### Source document

Form 8-K

 

 

UNITED STATES

SECURITIES AND EXCHANGE COMMISSION

Washington, D.C. 20549

 

 

FORM 8-K

 

 

CURRENT REPORT

Pursuant to Section 13 or 15(d) of the

Securities Exchange Act of 1934

Date of report (Date of earliest event reported) April 27, 2011

 

 

SBA Communications Corporation

(Exact Name of Registrant as Specified in its Charter)

 

 

 

Florida   000-30110   65-0716501

(State or Other Jurisdiction

of Incorporation)

 

(Commission

File Number)

 

(IRS Employer

Identification No.)

5900 Broken Sound Parkway N.W.

Boca Raton, FL

  33487
(Address of Principal Executive Offices)   (Zip Code)

Registrant’s telephone number, including area code: (561) 995-7670

(Former name or former address, if changed since last report)

 

 

Check the appropriate box below if the Form 8-K filing is intended to simultaneously satisfy the filing obligation of the registrant under any of the following provisions (see General Instruction A.2. below):

 

¨ Written communications pursuant to Rule 425 under the Securities Act (17 CFR 230.425)

 

¨ Soliciting material pursuant to Rule 14a-12 under the Exchange Act (17 CFR 240.14a-12)

### Supplied records
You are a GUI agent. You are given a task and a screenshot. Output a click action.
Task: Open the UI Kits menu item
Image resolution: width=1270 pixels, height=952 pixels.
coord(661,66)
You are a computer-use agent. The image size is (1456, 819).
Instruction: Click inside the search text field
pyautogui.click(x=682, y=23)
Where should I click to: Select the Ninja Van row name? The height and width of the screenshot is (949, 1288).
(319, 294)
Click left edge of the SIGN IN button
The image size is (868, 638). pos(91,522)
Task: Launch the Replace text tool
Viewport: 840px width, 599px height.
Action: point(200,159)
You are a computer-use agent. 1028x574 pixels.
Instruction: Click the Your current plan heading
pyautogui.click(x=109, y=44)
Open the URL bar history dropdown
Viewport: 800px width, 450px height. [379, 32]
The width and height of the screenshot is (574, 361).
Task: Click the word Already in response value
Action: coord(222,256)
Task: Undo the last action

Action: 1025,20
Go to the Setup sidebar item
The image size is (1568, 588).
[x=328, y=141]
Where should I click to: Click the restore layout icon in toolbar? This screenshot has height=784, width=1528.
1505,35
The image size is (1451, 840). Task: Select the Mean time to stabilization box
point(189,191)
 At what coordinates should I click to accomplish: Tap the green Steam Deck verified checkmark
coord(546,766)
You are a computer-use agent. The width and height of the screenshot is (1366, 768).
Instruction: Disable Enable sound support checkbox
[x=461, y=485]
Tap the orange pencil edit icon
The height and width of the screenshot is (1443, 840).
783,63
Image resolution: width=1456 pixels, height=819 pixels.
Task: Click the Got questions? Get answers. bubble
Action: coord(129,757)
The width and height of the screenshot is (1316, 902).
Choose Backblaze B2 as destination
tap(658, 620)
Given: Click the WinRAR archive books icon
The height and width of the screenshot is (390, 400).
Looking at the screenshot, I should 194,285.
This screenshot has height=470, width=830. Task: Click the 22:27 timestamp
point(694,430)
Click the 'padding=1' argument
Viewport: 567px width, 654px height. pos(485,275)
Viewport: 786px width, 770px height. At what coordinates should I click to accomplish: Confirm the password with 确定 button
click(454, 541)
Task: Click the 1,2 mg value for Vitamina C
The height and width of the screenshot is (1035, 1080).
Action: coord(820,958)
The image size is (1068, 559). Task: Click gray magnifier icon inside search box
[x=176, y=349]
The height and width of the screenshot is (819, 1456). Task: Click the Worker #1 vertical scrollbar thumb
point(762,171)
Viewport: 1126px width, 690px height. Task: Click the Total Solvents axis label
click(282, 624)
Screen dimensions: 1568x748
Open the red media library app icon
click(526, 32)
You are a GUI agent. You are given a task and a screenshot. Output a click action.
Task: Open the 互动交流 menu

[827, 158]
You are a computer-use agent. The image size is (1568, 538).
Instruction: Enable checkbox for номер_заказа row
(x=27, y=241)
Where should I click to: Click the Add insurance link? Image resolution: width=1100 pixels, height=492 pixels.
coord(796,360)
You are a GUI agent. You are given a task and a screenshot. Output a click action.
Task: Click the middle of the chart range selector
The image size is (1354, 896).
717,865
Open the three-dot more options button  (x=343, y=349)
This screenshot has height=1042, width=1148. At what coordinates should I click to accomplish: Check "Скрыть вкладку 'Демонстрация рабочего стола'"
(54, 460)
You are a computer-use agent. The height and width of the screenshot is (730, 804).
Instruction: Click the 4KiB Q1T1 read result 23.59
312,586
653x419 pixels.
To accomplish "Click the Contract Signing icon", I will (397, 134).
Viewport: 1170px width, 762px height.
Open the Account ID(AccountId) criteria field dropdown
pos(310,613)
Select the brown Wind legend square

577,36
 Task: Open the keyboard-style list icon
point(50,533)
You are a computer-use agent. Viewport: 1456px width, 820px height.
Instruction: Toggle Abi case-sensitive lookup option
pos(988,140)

### What you need to do
1) According to the SBA Communications Form 8-K, what is the date of the earliest event reported?
2) Extend the SBA Communications Form 8-K, starting right after its final line.
The records have no connection to the SBA Communications Form 8-K.

### Answers to the exercises
1) April 27, 2011.

2)
¨ Pre-commencement communications pursuant to Rule 14d-2(b) under the Exchange Act (17 CFR 240.14d-2(b))

 

¨ Pre-commencement communications pursuant to Rule 13e-4(c) under the Exchange Act (17 CFR 240.13e-4(c))

 

 

 


Item 2.02 Results of Operations and Financial Condition.

On April 28, 2011, SBA Communications Corporation (the “Company”) issued a press release announcing its financial and operational results for the first quarter ended March 31, 2011, and providing its second quarter 2011 and updating its full year 2011 guidance. A copy of the press release is furnished as Exhibit 99.1.

The press release contains non-GAAP financial measures, including (i) Site Leasing Segment Operating Profit, Site Development Segment Operating Profit and Segment Operating Profit Margin, (ii) Tower Cash Flow and Tower Cash Flow Margin, (iii) Adjusted EBITDA, Annualized Adjusted EBITDA and Adjusted EBITDA Margin, (iv) Net Debt, Net Secured Debt, Leverage Ratio and Secured Leverage Ratio (collectively, our “Non-GAAP Debt Measures”) and (v) Equity Free Cash Flow and Equity Free Cash Flow Per Share.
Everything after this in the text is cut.